The Commerce Department is “acting favorably on a number of applications” to export U.S. crude in exchange for imported Mexican oil, the official said. Such oil swaps are one of several possible exemptions allowed in the four-decade-old law that otherwise bans most overseas shipments.
The approvals come eight months after Mexico formally sought permission for a swap, a historic step for a nation where oil self-sufficiency has long been a source of pride. The shipments, likely to be lighter, high-quality shale oil, will help Mexico’s aging refineries produce more premium fuels. U.S. refiners will continue to get Mexican heavy oil, a better match for them than the deluge of light oil coming from Texas and North Dakota.
The licenses, good for one year, will be formally issued by the end of August, the official said. He declined to offer further details on volumes, saying only that the number of approvals was “a handful.”
Mexico’s state oil company Pemex said in January it was seeking an exchange of about 100,000 barrels per day, equivalent to only about 1 percent of current U.S. output.
The department also denied several applications for swaps with other countries in Asia and Europe, which are not afforded the same special consideration as Canada and Mexico in the 1975 energy law, the official, who declined to be named, said.
Although limited in scope, the move toward freeing up trade will please U.S. oil producers such as Pioneer Natural Resources and ConocoPhillips, which say the restrictions force them to sell oil at below global market rates as shale oil boom created a glut of light crude.

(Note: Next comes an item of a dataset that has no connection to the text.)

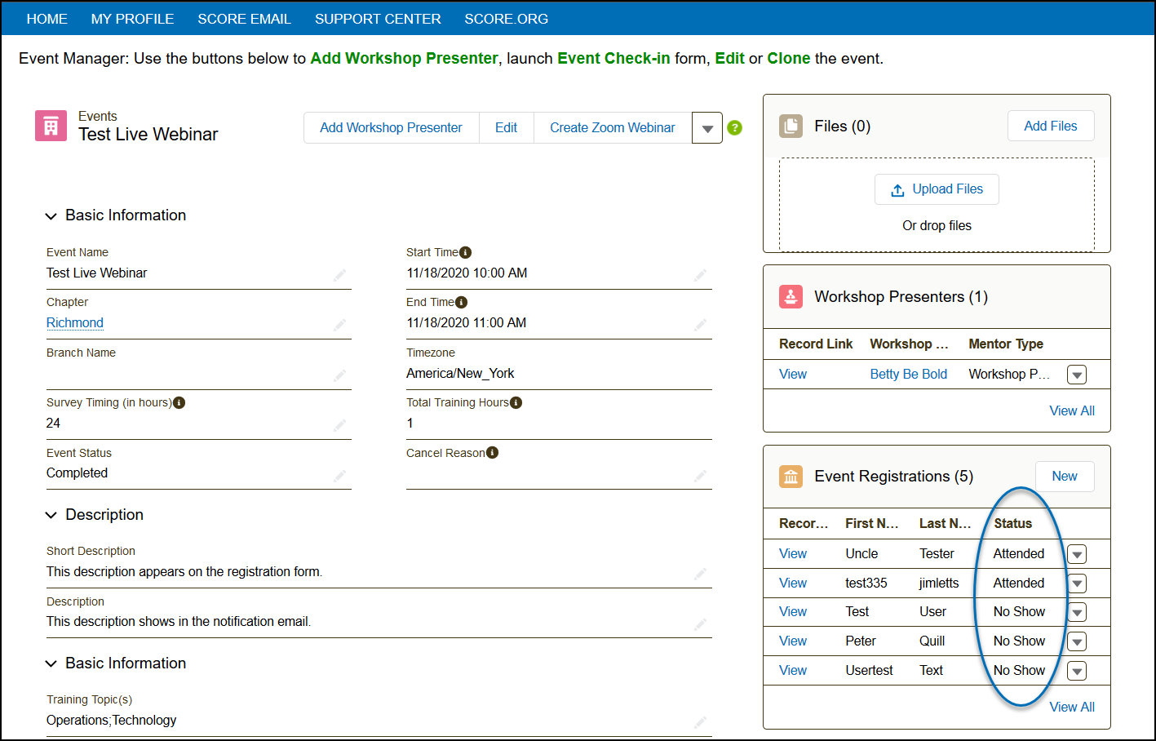Click the Total Training Hours info icon
The height and width of the screenshot is (741, 1156).
click(516, 403)
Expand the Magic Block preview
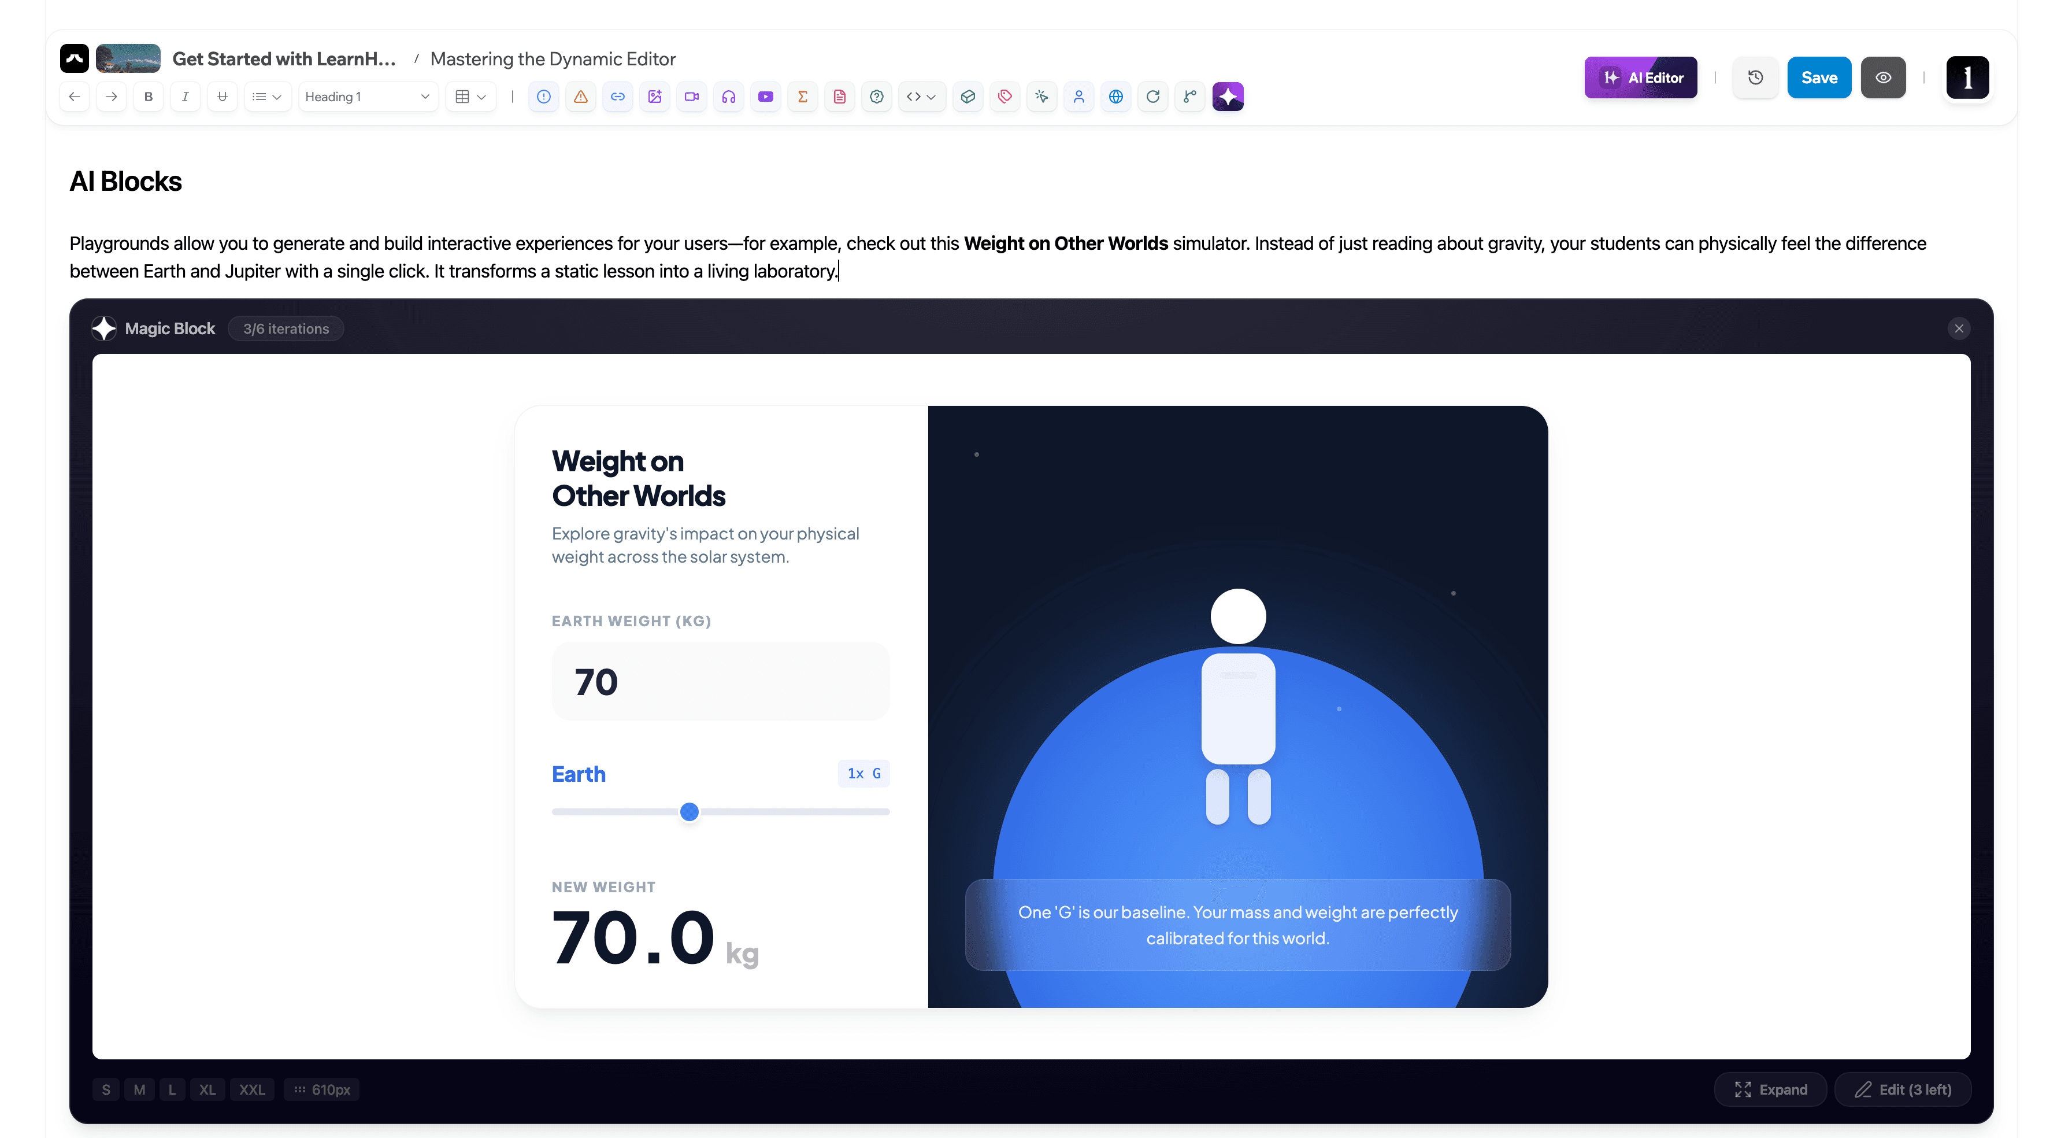This screenshot has height=1138, width=2061. [x=1770, y=1089]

It may also add momentum to efforts mostly by Republicans to repeal what they see as a relic of the 1970s Arab oil embargo era and fears of energy insecurity.

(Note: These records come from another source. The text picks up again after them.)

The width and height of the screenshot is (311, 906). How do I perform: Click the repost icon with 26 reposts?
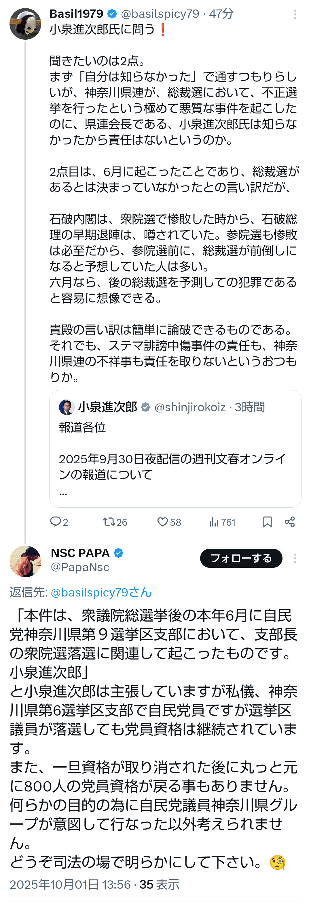tap(109, 522)
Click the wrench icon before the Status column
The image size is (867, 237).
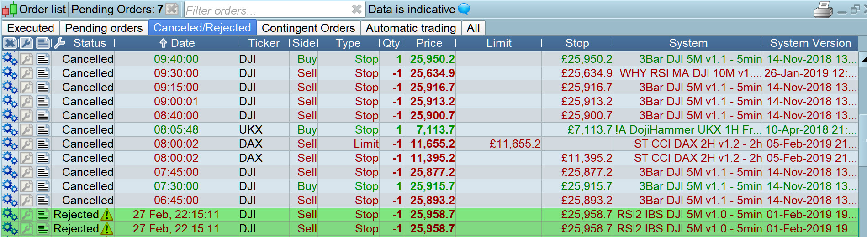pos(60,43)
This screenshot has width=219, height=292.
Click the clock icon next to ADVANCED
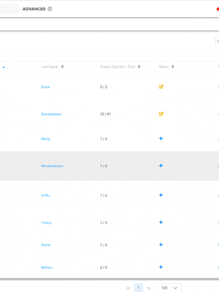[50, 9]
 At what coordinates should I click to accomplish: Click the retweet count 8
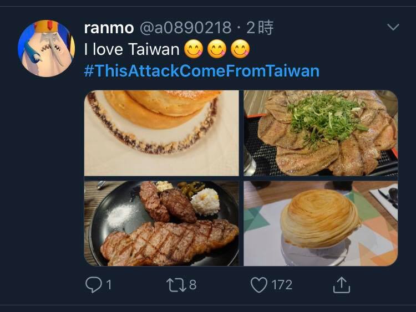[193, 285]
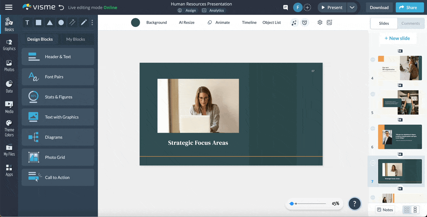Click the Download button
The width and height of the screenshot is (427, 217).
click(379, 7)
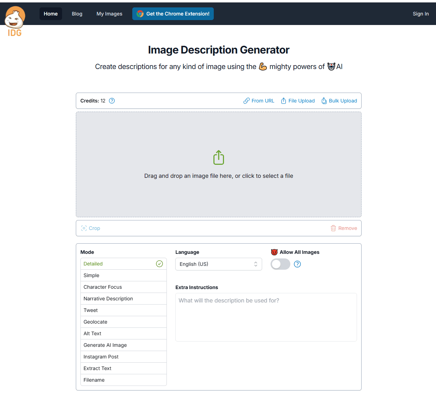Click the IDG dumpling logo

coord(14,21)
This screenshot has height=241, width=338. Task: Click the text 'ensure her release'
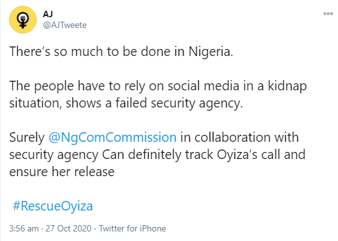(x=62, y=172)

Two Texas lawmakers, Democratic Representative Henry Cuellar and Republican Representative Will Hurd, said in a joint statement Friday the development is a boon for the state’s Eagle Ford shale production area.
“These swaps will further positively impact energy exploration in Texas and the United States,” Cuellar said.
Repealing the overall ban would be a blow for refiners such as PBF Energy Inc., which have benefited from a sudden abundance of discounted domestic shale oil that their foreign rivals cannot buy.
President Barack Obama has the power to crack the door wider to oil exports, such as simply allowing exports to Mexico without the need for exchanges, or including shipments in upcoming regional trade deals.
But he faces pressure from some fellow Democrats and many environmentalists to move slowly. Critics say a full repeal could raise U.S. gasoline prices, although a slew of research studies suggest liberalizing trade would more likely lower the costs for U.S. consumers.
Environmentalists say crude exports would encourage more oil production and boost carbon emissions they seek to curb.